* [Records for this task]:
══════════════════════════════

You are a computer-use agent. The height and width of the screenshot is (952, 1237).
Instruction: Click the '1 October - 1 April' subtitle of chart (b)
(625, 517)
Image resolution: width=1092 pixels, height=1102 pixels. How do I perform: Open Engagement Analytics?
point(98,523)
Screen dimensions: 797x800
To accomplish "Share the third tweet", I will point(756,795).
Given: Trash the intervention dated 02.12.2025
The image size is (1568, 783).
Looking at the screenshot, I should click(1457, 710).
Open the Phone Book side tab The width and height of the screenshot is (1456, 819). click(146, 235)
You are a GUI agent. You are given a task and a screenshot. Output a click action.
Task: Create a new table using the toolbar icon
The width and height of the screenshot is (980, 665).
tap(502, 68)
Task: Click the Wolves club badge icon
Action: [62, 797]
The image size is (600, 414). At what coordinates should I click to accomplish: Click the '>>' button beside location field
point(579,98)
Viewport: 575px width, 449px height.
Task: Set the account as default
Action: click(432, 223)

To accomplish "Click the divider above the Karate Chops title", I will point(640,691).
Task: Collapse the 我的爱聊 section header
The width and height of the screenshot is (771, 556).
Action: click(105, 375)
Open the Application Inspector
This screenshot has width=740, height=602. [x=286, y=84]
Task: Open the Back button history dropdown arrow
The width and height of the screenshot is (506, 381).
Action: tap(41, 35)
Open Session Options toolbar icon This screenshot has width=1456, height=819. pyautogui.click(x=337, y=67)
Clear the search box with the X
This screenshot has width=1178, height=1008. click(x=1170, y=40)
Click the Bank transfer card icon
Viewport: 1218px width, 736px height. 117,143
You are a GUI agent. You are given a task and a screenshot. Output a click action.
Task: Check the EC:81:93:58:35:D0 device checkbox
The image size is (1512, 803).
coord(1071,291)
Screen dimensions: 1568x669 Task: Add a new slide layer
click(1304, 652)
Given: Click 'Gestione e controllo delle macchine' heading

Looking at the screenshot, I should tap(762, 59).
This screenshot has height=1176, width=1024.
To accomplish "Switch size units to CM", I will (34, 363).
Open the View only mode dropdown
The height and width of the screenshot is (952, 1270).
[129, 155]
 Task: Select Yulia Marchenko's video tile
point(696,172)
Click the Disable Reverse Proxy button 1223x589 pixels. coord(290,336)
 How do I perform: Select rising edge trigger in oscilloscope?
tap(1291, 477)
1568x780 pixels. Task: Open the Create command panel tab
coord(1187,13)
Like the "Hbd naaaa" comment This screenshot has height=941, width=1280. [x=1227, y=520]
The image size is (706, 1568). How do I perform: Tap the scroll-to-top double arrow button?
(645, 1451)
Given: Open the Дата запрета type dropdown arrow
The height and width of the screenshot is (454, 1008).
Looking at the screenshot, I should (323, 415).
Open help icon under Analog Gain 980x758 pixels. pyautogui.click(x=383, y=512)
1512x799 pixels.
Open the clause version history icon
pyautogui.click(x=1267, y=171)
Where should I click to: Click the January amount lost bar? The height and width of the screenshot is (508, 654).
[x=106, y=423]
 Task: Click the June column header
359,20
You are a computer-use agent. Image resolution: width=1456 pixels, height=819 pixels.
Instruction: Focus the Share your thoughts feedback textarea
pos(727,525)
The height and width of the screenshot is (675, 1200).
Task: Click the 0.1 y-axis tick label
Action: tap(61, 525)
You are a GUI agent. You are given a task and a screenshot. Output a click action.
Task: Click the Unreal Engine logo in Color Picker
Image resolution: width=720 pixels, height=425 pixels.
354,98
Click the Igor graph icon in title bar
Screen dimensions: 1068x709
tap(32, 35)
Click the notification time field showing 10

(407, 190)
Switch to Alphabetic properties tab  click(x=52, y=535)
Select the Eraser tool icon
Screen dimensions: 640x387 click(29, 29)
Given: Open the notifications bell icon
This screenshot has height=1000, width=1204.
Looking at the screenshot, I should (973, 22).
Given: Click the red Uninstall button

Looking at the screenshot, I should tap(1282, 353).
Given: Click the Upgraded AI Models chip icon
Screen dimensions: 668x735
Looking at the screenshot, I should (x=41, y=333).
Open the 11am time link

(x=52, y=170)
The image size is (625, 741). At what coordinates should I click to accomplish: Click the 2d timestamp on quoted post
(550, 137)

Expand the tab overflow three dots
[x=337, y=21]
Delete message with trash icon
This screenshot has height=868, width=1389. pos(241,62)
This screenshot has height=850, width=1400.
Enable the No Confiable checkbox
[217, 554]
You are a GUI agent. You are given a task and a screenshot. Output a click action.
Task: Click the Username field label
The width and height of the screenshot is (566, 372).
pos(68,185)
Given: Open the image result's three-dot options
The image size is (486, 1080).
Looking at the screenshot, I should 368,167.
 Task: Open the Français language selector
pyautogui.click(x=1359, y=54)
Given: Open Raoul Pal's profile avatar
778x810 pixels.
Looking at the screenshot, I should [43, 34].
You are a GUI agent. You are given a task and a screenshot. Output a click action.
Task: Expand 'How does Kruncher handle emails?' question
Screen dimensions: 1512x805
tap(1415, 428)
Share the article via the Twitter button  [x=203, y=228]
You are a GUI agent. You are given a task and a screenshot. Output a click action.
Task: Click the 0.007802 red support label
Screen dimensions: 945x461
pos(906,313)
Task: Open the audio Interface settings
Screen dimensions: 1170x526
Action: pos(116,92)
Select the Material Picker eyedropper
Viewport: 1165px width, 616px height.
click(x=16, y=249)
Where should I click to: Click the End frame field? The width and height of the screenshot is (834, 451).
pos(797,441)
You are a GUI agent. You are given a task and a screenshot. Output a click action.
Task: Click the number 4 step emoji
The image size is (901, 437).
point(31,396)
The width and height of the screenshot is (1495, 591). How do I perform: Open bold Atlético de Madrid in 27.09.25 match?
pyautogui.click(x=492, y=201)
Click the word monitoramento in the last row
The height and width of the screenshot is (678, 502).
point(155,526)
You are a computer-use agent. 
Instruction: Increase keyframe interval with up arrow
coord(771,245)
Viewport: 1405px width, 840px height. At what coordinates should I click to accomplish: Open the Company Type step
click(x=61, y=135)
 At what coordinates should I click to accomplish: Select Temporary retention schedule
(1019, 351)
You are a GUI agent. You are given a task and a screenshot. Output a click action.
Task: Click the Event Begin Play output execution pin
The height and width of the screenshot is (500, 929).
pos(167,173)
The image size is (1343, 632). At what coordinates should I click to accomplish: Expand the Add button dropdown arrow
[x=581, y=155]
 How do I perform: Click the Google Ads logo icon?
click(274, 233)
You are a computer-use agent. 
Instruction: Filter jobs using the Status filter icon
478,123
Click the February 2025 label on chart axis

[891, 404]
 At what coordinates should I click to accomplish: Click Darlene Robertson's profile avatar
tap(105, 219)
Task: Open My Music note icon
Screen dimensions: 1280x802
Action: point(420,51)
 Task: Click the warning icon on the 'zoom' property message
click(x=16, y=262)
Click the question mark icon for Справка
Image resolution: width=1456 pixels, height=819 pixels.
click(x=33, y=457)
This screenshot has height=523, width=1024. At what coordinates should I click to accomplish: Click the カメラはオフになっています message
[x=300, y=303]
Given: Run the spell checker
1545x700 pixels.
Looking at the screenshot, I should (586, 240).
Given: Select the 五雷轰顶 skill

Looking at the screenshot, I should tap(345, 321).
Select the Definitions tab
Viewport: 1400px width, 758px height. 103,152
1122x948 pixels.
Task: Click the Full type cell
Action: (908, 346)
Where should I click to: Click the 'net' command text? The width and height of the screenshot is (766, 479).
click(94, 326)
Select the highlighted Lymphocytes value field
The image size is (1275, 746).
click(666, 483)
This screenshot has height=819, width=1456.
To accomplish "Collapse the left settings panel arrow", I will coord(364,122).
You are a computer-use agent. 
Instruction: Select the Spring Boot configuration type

══════════════════════════════

* [Problem]:
Rewrite the material from its first line through the line containing "I will point(756,795).", inclusive, keeping every request intact and shifting each coordinate in the answers by adding 39 to every number.

* [Finished exercise]:
You are a computer-use agent. The height and width of the screenshot is (952, 1237).
Instruction: Click the '1 October - 1 April' subtitle of chart (b)
(664, 556)
Image resolution: width=1092 pixels, height=1102 pixels. How do I perform: Open Engagement Analytics?
point(137,562)
Screen dimensions: 797x800
To accomplish "Share the third tweet", I will point(795,834).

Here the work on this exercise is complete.